(Reuters) -India will send teams to monitor a general election in war-torn Myanmar that is scheduled to start in December, Myanmar state media said on Monday, as New Delhi signals support for a vote that has already been derided by critics as a sham.
Myanmar's military chief Min Aung Hlaing met with Indian Prime Minister Narendra Modi on Sunday on the sidelines of the Shanghai Cooperation Organization summit in China, a rare international engagement for the general who had largely been shunned by foreign leaders since leading a coup in 2021.
"At the meeting, they exchanged views on measures to ensure peace and stability in the border regions of both countries, trade promotion, enhancement of friendship and cooperation," the state-run Global New Light of Myanmar newspaper reported.
The military's ouster of an elected government led by Nobel laureate Aung San Suu Kyi 4-1/2-years ago, on a pretext of election fraud, triggered a devastating civil war that has engulfed large parts of the impoverished Southeast Asia nation.
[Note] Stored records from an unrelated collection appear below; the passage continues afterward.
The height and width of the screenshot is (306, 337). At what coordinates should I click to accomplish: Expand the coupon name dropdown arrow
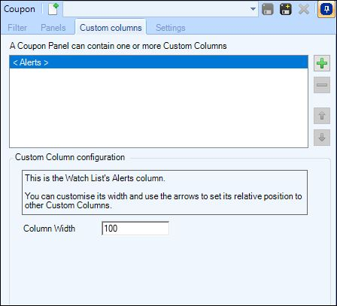pos(253,9)
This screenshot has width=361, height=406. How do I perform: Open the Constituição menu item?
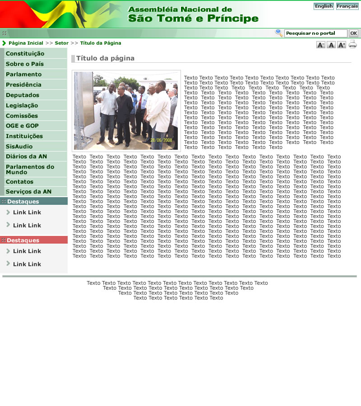(x=25, y=54)
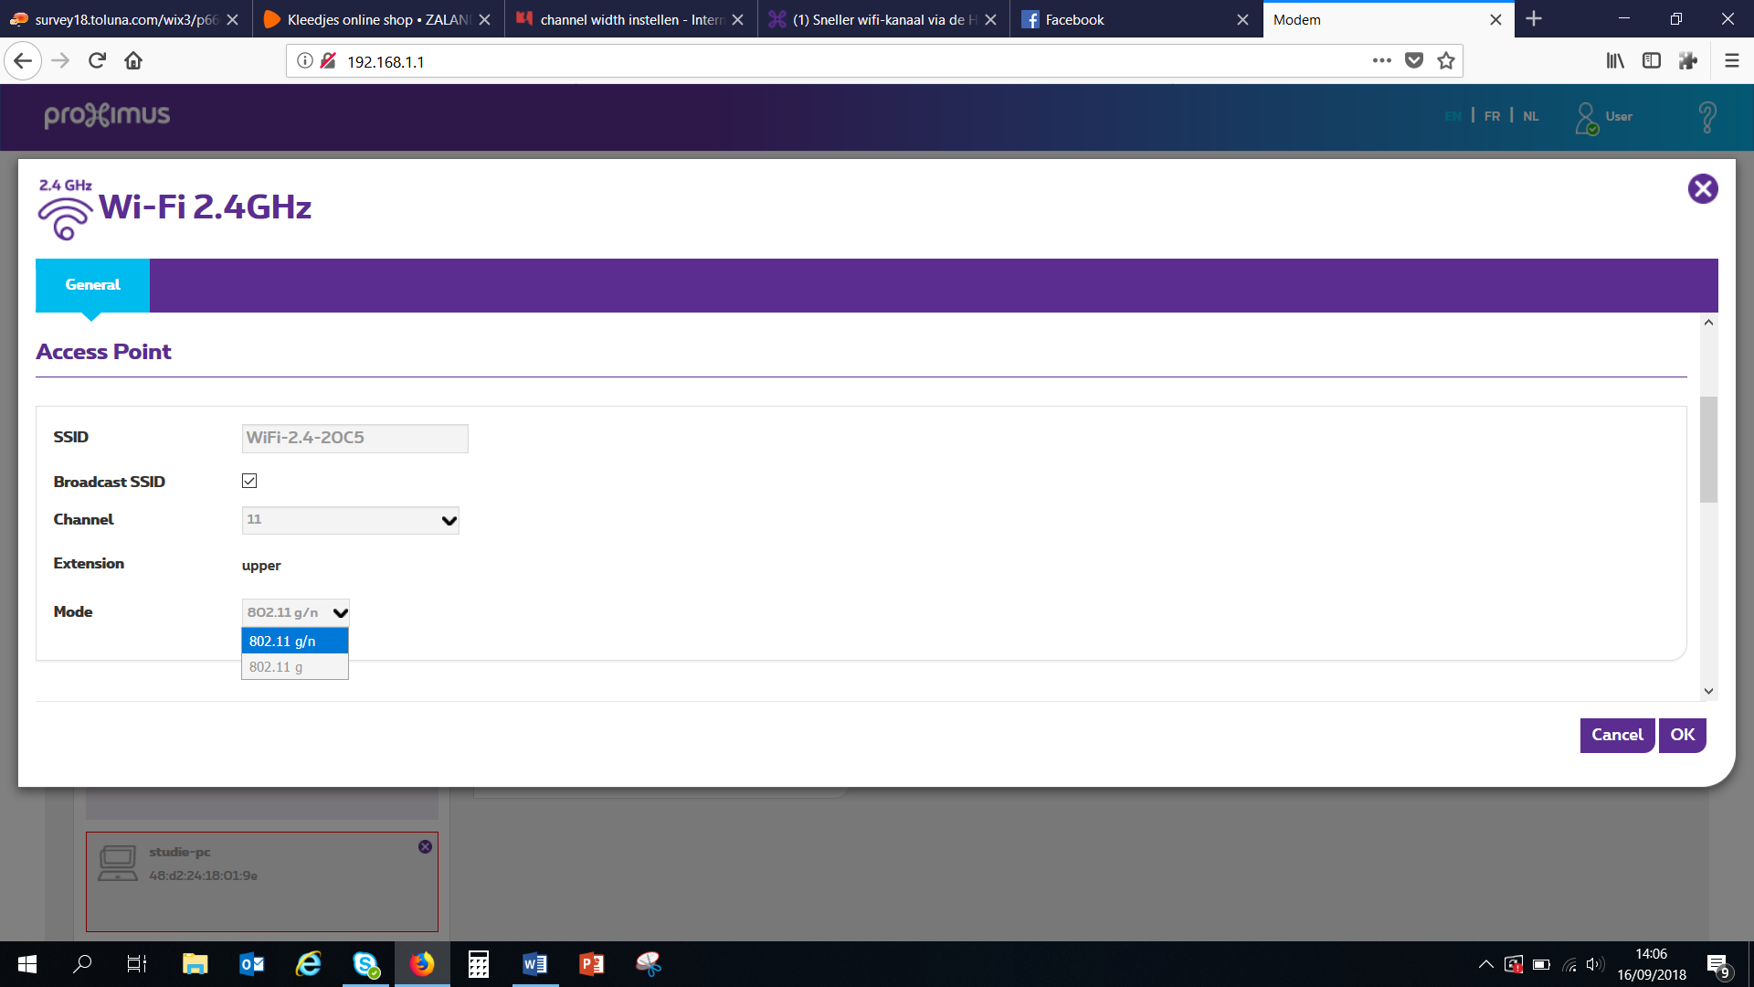Select 802.11 g mode option
Image resolution: width=1754 pixels, height=987 pixels.
(x=295, y=667)
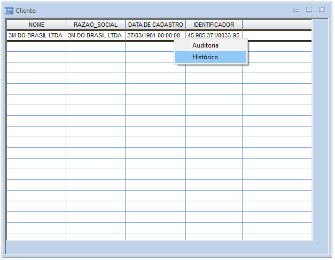
Task: Choose Histórico in the context menu
Action: point(205,57)
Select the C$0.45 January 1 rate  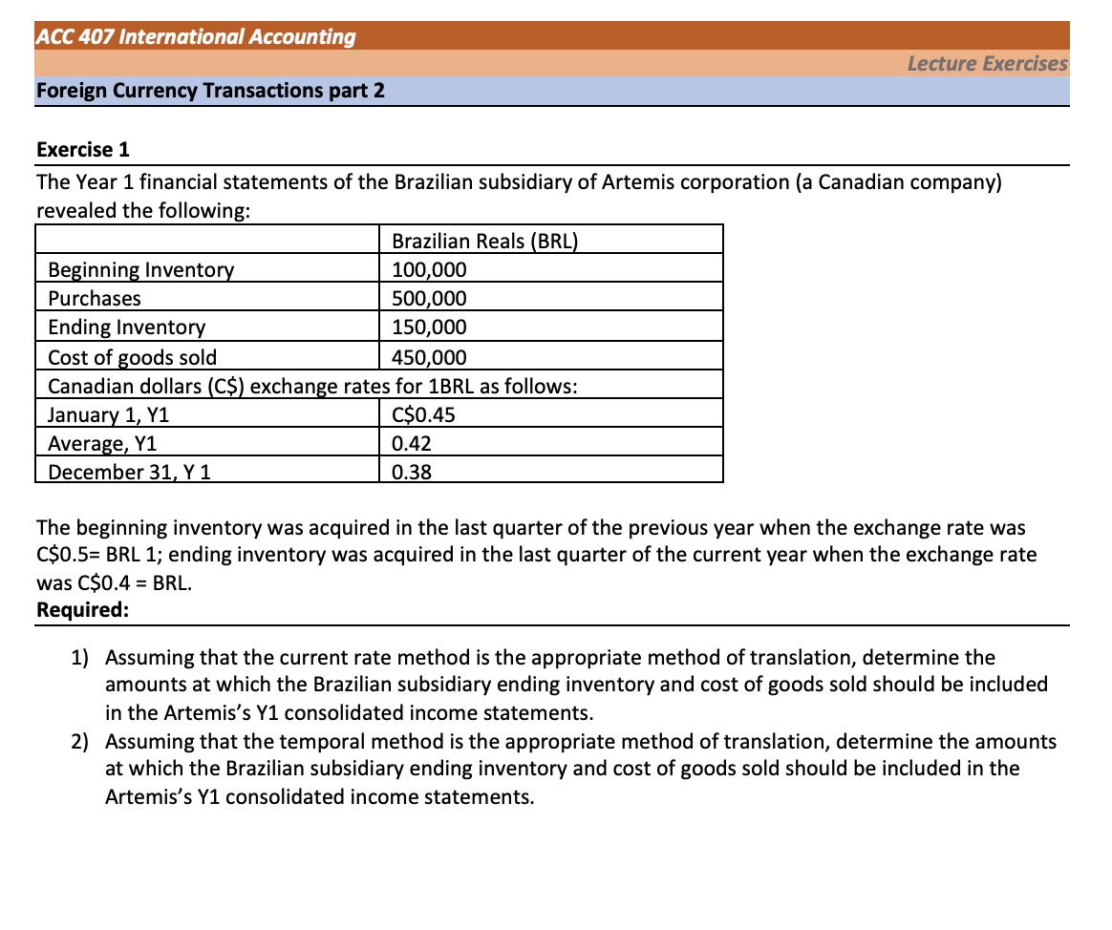(423, 414)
Myanmar plans to hold the initial phase of the first general election since the coup on December 28, as part of voting that a military-backed interim administration is seeking to conduct in more than 300 constituencies nationwide, including areas currently held by opposition armed groups.
In a statement on Sunday, India's foreign ministry said that Modi hoped the upcoming elections in Myanmar would be "held in a fair and inclusive manner involving all stakeholders".
A day earlier, Min Aung Hlaing also met with Chinese President Xi Jinping and the two leaders discussed Beijing's support for the preparations for the polls, according to the Global New Light of Myanmar.
The planned election would occur amid a raging conflict that may make it difficult to conduct. During a nationwide census last year to create voter rolls, Myanmar's military-backed authorities managed to survey only 145 of the country's 330 townships.
So far, nine parties have registered to contest elections nationwide and 55 parties have signed up at the provincial level, having secured approvals from military-backed election authorities, according to state media.
But with parties opposed to the military either excluded or boycotting the polls, western governments and human rights groups see the election as an attempt by the generals to tighten their grip on power by paving the way for proxies to rule.